A limitation of IHR implementation is that while every country in the region is expected to have the capability to detect and promptly report new infections to WHO, the reality is that not all regional countries can consistently detect emerging infections at an early stage, devise effective responses, and promptly notify WHO. Furthermore, even after WHO declared COVID-19 a PHEIC on January 30, 2020, some EMR countries refrained from implementing travel restrictions or quarantine measures. They opted for a “wait and see” approach, deeming it less economically disruptive than immediate public health measures, particularly when the severity of the new pathogen’s impact remained uncertain.33-35 Later, other countries in the EMR started to make decisions about closing points of entry and restricting travel that were not recommended by WHO and did not conform with the IHR.

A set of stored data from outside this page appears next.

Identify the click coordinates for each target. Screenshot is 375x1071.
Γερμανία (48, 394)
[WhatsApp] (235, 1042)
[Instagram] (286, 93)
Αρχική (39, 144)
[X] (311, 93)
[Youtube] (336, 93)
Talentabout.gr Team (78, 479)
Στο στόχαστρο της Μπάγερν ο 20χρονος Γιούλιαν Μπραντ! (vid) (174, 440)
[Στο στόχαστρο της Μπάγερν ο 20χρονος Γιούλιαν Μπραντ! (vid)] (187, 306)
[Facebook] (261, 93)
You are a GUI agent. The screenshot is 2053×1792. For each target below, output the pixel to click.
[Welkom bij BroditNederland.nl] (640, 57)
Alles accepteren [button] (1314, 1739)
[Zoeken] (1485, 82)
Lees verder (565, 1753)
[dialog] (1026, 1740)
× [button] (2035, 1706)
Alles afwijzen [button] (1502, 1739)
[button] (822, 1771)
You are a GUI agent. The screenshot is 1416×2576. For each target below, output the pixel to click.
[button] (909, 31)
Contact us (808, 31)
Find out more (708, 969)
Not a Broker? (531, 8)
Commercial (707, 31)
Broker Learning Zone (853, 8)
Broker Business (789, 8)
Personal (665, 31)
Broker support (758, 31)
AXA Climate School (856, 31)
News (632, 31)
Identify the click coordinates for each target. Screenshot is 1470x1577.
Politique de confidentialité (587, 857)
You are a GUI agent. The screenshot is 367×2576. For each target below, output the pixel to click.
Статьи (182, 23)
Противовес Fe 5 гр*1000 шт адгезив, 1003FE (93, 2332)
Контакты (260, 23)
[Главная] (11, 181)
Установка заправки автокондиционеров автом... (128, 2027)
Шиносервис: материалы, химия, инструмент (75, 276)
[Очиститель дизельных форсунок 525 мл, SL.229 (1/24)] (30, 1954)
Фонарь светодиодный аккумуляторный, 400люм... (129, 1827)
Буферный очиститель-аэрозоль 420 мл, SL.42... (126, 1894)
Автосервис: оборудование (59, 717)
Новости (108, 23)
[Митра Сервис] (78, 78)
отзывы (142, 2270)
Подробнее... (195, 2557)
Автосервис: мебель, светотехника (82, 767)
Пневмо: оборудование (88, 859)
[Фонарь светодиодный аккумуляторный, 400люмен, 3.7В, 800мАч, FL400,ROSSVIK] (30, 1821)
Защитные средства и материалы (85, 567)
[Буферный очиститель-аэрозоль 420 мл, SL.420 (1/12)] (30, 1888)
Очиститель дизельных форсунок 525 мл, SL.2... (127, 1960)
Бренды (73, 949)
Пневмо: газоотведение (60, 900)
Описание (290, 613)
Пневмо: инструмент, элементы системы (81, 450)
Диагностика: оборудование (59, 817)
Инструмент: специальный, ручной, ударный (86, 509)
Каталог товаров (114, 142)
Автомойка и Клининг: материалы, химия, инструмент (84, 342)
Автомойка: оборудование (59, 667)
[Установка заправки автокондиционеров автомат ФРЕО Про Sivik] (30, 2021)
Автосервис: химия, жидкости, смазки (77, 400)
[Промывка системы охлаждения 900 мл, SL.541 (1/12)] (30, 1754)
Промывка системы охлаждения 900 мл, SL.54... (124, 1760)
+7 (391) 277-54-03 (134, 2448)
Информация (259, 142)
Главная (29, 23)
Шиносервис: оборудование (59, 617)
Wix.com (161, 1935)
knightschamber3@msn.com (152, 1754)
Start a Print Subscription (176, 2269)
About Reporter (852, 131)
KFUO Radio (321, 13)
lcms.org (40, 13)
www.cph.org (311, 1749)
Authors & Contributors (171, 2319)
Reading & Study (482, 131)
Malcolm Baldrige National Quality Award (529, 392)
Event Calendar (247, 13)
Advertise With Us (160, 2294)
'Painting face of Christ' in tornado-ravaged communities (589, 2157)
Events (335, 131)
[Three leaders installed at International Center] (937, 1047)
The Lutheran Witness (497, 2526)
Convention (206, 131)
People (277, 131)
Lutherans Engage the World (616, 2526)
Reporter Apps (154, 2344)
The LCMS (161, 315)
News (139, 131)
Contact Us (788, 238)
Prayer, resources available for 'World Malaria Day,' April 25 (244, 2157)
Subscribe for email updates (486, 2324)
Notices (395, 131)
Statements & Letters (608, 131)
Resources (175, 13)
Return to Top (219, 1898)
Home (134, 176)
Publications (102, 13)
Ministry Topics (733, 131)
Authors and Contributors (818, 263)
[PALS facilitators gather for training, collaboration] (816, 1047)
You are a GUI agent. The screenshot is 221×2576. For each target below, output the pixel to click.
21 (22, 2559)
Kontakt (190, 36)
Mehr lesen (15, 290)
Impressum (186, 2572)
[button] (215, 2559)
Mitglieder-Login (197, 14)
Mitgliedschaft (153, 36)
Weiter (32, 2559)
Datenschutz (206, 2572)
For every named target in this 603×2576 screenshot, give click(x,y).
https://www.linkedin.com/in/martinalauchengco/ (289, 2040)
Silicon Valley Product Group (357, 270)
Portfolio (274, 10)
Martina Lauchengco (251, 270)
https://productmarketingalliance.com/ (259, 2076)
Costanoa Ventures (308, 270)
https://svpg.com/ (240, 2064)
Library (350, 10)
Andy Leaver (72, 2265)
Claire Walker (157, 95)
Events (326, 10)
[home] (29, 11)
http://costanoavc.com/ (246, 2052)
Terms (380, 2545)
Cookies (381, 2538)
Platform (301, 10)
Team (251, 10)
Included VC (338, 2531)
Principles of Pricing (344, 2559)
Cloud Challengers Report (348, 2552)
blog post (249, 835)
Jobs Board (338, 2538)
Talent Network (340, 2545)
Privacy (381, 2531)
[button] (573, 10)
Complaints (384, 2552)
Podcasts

Therefore, revisions to the International Health Regulations Monitoring and Evaluation Framework 36 tools was necessary because it was clear that they did not adequately address crucial areas that received little attention before the COVID-19 pandemic, such as leadership and governance, infection prevention and control, risk communication, and community engagement. 22
The IHR expects that every country possesses the capacity to address public health crises and it mandates an annual competency evaluation through the States Parties Self-Assessment Annual Report (SPAR) as a mandatory tool of the IHR Monitoring and Evaluation Framework. 37 However, the 2020 SPAR evaluation of IHR implementation in 174 countries revealed an implementation rate of about 70%. 33 In previous PHEICs, such as influenza A (H1N1) in 2009 and Ebola in 2014, approximately one-quarter of states parties implemented additional health measures that deviated from the recommendations set forth by WHO. 38
Additionally, the inconsistent and unclear rationales behind the announced recommendations created challenges in comprehending the basis for published guidance. Outbreaks vary from one another, and as a result, different temporary recommendations regarding international travel and trade measures may be warranted. Moreover, as we learn more during the course of an outbreak, it is natural for recommendations to evolve and be updated to reflect our increasing understanding of the situation. 39
Conclusion
The COVID-19 pandemic has shed light on the complexities of global health governance and security. The IHR are crucial in shaping global responses to health emergencies, but their reliance on cooperation rather than strict enforcement mechanisms emphasizes the importance of trust and mutual support among countries. The varying levels of IHR compliance highlight the need for standardized implementation and shared responsibilities in times of crisis.
The resource shortages that many countries experienced during pandemic response efforts serve as a stark reminder of the need to address global health disparities and guarantee that countries have access to the tools and capabilities required to successfully manage public health threats. While nationalistic agendas and geopolitical tensions are not entirely unexpected in a global context, they have nonetheless complicated the response to the pandemic, emphasizing the need for nations to put aside their differences and cooperate.
In summary, the COVID-19 pandemic underscores the urgency of making subsequent updates to the IHR or comparable accords, such as the IHR amendments and the pandemic treaty, to rectify these deficiencies. Updates should place a greater emphasis on increasing transparency, cultivating trust, enhancing preparedness, and establishing mechanisms that incentivize comprehensive compliance among all participating member states.